始まりは「異国の女」から届いた手紙。文通は17年も続き、縁はついに結ばれる。19世紀フランスの文豪、バルザックの晩年の結婚逸話だ。「異国の女」はハンスカ夫人。夫人が館を構え、文豪も行き来した異国とはウクライナである。
▼帝政ロシアの辺境ながら、欧州文化圏にあったウクライナ。ソ連支配からの独立後は、オレンジ革命をへて親欧米路線にかじを切った。自然な流れだったろうが、17日の大統領選では一転、親ロシア派の候補が優勢に。
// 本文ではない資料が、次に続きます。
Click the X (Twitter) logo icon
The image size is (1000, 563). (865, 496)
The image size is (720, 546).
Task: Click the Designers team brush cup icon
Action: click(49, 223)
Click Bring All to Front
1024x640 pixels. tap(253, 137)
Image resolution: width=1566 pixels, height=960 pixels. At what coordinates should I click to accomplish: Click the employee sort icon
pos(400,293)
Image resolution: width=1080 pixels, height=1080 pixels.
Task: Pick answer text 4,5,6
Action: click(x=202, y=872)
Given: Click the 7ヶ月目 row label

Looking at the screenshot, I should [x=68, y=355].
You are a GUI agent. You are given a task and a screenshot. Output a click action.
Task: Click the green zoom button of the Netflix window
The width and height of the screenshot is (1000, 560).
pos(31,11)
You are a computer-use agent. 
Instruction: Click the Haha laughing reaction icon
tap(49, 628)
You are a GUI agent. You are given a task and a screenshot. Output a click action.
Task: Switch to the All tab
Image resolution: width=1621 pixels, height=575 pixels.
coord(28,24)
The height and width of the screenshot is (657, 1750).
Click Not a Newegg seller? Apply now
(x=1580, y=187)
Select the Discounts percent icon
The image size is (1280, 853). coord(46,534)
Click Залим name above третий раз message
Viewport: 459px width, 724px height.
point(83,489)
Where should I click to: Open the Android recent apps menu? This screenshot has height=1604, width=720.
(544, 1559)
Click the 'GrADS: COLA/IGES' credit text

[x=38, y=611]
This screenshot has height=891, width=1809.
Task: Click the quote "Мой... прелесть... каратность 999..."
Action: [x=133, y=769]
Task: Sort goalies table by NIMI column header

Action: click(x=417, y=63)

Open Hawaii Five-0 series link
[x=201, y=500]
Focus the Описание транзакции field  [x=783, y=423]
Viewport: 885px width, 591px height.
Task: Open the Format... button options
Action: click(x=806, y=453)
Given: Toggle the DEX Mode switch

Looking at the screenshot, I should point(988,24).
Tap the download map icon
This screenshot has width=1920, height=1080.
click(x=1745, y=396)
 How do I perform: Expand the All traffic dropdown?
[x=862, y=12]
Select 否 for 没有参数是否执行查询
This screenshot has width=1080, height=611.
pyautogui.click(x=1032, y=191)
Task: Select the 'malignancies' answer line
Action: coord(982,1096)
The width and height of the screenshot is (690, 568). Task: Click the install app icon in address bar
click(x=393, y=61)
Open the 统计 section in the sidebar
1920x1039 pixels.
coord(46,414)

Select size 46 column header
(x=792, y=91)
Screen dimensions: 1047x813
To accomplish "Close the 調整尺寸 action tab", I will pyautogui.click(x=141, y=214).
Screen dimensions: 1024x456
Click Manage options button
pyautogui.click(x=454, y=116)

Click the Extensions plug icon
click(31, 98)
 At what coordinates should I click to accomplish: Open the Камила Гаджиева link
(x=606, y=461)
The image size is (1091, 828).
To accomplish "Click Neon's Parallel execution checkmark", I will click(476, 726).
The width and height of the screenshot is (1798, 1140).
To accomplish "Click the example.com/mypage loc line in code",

かつて「小麦の王国」と称賛したバルザックも、この国の政治の混乱ぶりに驚いているだろう。
▼ウクライナの変化に、欧米は警戒感を強めている。だが、ひとごとと片付けられないのが今の日本である。きょうは改定した現行の日米安全保障条約の署名から50年だ。日米同盟のきずなを一段と強めるべき時なのに、普天間の移設問題は宙に浮いたまま。海上自衛隊のインド洋での給油活動も停止してしまった。
▼開幕した通常国会は、「政治とカネ」をめぐって、のっけから大荒れの予兆が漂う。鳩山由紀夫首相は手いっぱいかもしれないが、日米同盟の行方を危惧する声が多いこともお忘れなく。国の司令塔たる首相の責務は重い。「汝(なんじ)、君主たるすべを知らぬなら、君主になるべからず」。かのバルザックも説いている。